The first photo also features the new gold mirror tinted lense for the JAG goggles, the lense is mirrored from the outside and looks just like a smoked lense on the inside


----------



## gurp (Jan 20, 2004)

Dynamatt said:


> Well another new option for you guys. A little info on em
> 
> The Rockgardn Pearl Available early 2010
> 
> ...


Nice looking lid. Who is doing the manufacturing?


----------



## BWVDubya (Nov 19, 2007)

Dynamatt said:


> Well another new option for you guys. A little info on em
> 
> The Rockgardn Pearl Available early 2010
> 
> ...


That thing looks amazing. I'm assuming that since it is dubbed "The Pearl," that it will only be available in white?


----------



## Dynamatt (Oct 14, 2007)

BWVDubya said:


> That thing looks amazing. I'm assuming that since it is dubbed "The Pearl," that it will only be available in white?


As far as things are currently going the Pearl will only be available in white. You can't really tell but it's dubbed the pearl because there is a pearlescent flake over the white base :thumbsup:


----------



## BWVDubya (Nov 19, 2007)

Dynamatt said:


> As far as things are currently going the Pearl will only be available in white. You can't really tell but it's dubbed the pearl because there is a pearlescent flake over the white base :thumbsup:


Ahhh... nonetheless, it looks amazing and I'd like to say that I may pick one up when they are released


----------



## Dynamatt (Oct 14, 2007)

And just so you know there is a plastic piece just inside the moto dust guard that is the same gold color as the visor hardware


----------



## bigEhit (Aug 14, 2007)

ah that helmet is the thing of dreams. oh and back to the original post about the deviant. it can go throw its self off a bridge. aaaaaaaaaaaaaaaaaaaaaahhhhhhhhhhhhhhhhhhhhhhhh pearl.


----------



## juanbeegas (Oct 1, 2007)

Oh... Very, very nice...


----------



## bigEhit (Aug 14, 2007)

Dynamatt said:


> And just so you know there is a plastic piece just inside the moto dust guard that is the same gold color as the visor hardware


and if we can get the pic up here soon. the visor is a very cool new feature. it has a very cool new mounting system and it allows for a larger forward facing vent to add cooling to your dome.


----------



## BWVDubya (Nov 19, 2007)

Any other info on more 2010 Rockgardn products? New guards or anything? I need some new guards to replace my Landing Zones my dog got ahold of.


----------



## Dynamatt (Oct 14, 2007)

There is a 2010 lzmx knee shin we have been riding on. I do not know the exact release date but it should be soon. They are en route to being available to the general public. I do have this pic from last weekends race in fontana so i cant imagine i'd get in trouble for "leaking" these guys out.


----------



## BWVDubya (Nov 19, 2007)

Dynamatt said:


> There is a 2010 lzmx knee shin we have been riding on. I do not know the exact release date but it should be soon. They are en route to being available to the general public. I do have this pic from last weekends race in fontana so i cant imagine i'd get in trouble for "leaking" these guys out.

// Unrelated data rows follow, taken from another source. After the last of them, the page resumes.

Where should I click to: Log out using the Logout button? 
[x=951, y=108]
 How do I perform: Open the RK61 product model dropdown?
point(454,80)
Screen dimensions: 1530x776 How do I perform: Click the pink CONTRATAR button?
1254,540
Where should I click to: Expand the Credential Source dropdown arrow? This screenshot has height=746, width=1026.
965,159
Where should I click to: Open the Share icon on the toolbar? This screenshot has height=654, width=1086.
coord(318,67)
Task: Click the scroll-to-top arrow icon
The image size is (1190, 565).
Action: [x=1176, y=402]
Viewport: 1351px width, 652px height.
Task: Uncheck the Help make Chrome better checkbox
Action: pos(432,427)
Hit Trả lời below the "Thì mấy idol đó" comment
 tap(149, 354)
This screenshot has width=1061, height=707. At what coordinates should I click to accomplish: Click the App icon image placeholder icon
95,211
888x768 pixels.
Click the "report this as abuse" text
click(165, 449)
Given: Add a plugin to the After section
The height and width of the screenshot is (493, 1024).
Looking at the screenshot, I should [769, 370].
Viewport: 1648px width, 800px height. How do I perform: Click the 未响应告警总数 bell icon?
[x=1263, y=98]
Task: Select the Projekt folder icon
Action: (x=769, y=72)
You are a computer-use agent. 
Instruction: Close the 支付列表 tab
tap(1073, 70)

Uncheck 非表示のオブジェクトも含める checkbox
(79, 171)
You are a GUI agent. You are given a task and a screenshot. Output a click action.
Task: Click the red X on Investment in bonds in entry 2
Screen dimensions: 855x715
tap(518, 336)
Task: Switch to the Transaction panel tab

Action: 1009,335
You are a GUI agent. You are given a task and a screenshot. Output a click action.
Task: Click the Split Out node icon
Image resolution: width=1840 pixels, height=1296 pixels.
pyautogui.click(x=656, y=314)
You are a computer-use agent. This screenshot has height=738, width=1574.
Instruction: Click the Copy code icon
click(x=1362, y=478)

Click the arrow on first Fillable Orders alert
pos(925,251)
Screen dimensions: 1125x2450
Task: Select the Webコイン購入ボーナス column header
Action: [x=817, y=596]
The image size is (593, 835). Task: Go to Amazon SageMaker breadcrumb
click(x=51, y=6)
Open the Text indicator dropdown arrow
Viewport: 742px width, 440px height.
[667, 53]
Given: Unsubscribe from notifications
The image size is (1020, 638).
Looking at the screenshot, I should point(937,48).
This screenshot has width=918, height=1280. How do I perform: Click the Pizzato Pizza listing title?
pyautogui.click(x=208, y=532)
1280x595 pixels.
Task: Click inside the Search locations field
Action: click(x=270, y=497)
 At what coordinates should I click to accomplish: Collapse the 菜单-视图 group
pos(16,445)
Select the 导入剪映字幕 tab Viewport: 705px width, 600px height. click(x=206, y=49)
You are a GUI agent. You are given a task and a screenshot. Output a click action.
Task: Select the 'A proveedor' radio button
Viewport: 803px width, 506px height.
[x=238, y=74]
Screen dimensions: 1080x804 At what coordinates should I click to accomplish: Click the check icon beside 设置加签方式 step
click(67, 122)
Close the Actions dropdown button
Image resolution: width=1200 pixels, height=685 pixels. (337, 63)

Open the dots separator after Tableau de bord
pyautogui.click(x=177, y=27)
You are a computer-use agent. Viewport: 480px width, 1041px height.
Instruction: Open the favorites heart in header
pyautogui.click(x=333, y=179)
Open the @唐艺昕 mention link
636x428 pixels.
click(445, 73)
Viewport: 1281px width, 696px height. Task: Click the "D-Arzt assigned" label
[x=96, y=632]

Those look good. How do you like them? Hot? Easily put on? Any more pics?


----------



## Dynamatt (Oct 14, 2007)

No more pics as of yet. I'll talk to the owner and see if i can release more. As far as how i like them? My honest opinion is not even close to being hot, they breath extremely well, the back is open, and the fit is fantastic. I won't say the stereotypical "i forget i have them on" but i will say i don't mind wearing them all day, standing in a shuttle line, sitting in the truck.. I definately enjoy wearing them. And the protection they offer over just a knee which i was wearing before, is all i can ask for.


----------



## BWVDubya (Nov 19, 2007)

Dynamatt said:


> No more pics as of yet. I'll talk to the owner and see if i can release more. As far as how i like them? My honest opinion is not even close to being hot, they breath extremely well, the back is open, and the fit is fantastic. I won't say the stereotypical "i forget i have them on" but i will say i don't mind wearing them all day, standing in a shuttle line, sitting in the truck.. I definately enjoy wearing them. And the protection they offer over just a knee which i was wearing before, is all i can ask for.


Cool. Thanks for the quick review. How do they compare to the current model?


----------



## Dynamatt (Oct 14, 2007)

I never wore the current model honestly. But the guys who have worn both are much happier with the new model. They say its easier to move and it feels more comfortable


----------



## BWVDubya (Nov 19, 2007)

Dynamatt said:


> I never wore the current model honestly. But the guys who have worn both are much happier with the new model. They say its easier to move and it feels more comfortable


Ok cool. You sold me


----------



## ExCactus (Jun 29, 2009)

That pearl might be just what I'm looking for... Problem is the lack of distributors so I'm not really sure how I'm going to get a hold of one to try on, and I dont want to buy something that might not fit right.


----------



## Dynamatt (Oct 14, 2007)

ExCactus said:


> That pearl might be just what I'm looking for... Problem is the lack of distributors so I'm not really sure how I'm going to get a hold of one to try on, and I dont want to buy something that might not fit right.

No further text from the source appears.